Linux VMs are available in a range of sizes. Azure Disk Encryption is not available on Basic, A-series VMs, or on virtual machines that do not meet these minimum memory requirements:

Virtual machine Minimum memory requirement
Linux VMs when only encrypting data volumes 2 GB
Linux VMs when encrypting both data and OS volumes, and where the root (/) file system usage is 4GB or less 8 GB
Linux VMs when encrypting both data and OS volumes, and where the root (/) file system usage is greater than 4GB The root file system usage * 2. For instance, a 16 GB of root file system usage requires at least 32GB of RAM

Once the OS disk encryption process is complete on Linux virtual machines, the VM can be configured to run with less memory.
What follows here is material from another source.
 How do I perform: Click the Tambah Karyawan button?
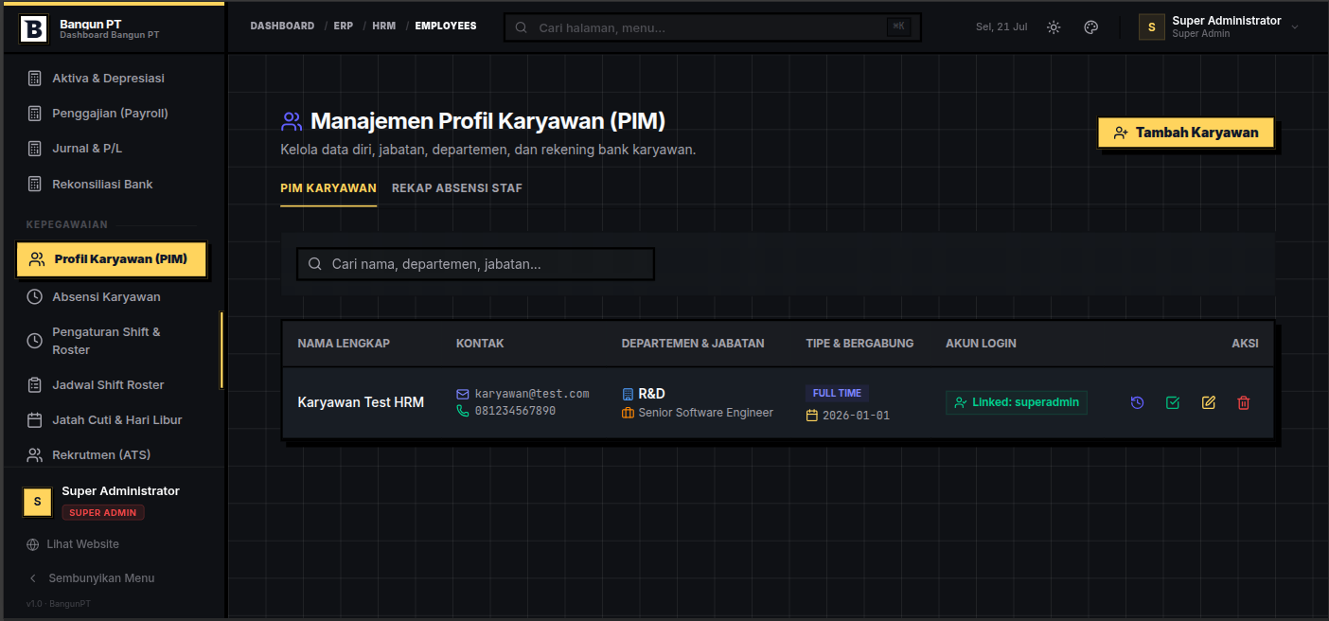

Azure Disk Encryption is also available for VMs with premium storage.

Supported operating systems

Azure Disk Encryption is supported on a subset of the Azure-endorsed Linux distributions, which is itself a subset of all Linux server possible distributions.

Venn Diagram of Linux server distributions that support Azure Disk Encryption

Linux server distributions that are not endorsed by Azure do not support Azure Disk Encryption; of those that are endorsed, only the following distributions and versions support Azure Disk Encryption:

Linux distribution Version Volume type supported for encryption
Ubuntu 18.04 OS and data disk
Ubuntu 16.04 OS and data disk
Ubuntu 14.04.5
with Azure tuned kernel updated to 4.15 or later
OS and data disk
RHEL 7.7 OS and data disk (see note below)
RHEL 7.6 OS and data disk (see note below)
RHEL 7.5 OS and data disk (see note below)
RHEL 7.4 OS and data disk (see note below)
RHEL 7.3 OS and data disk (see note below)
RHEL 7.2 OS and data disk (see note below)
RHEL 6.8 Data disk (see note below)
RHEL 6.7 Data disk (see note below)
CentOS 7.7 OS and data disk
CentOS 7.6 OS and data disk
CentOS 7.5 OS and data disk
CentOS 7.4 OS and data disk
CentOS 7.3 OS and data disk
CentOS 7.2n OS and data disk
CentOS 6.8 Data disk
openSUSE 42.3 Data disk
SLES 12-SP4 Data disk
SLES 12-SP3 Data disk

Note

The new ADE implementation is supported for RHEL OS and data disk for RHEL7 Pay-As-You-Go images. ADE is currently not supported for RHEL Bring-Your-Own-Subscription (BYOS) images.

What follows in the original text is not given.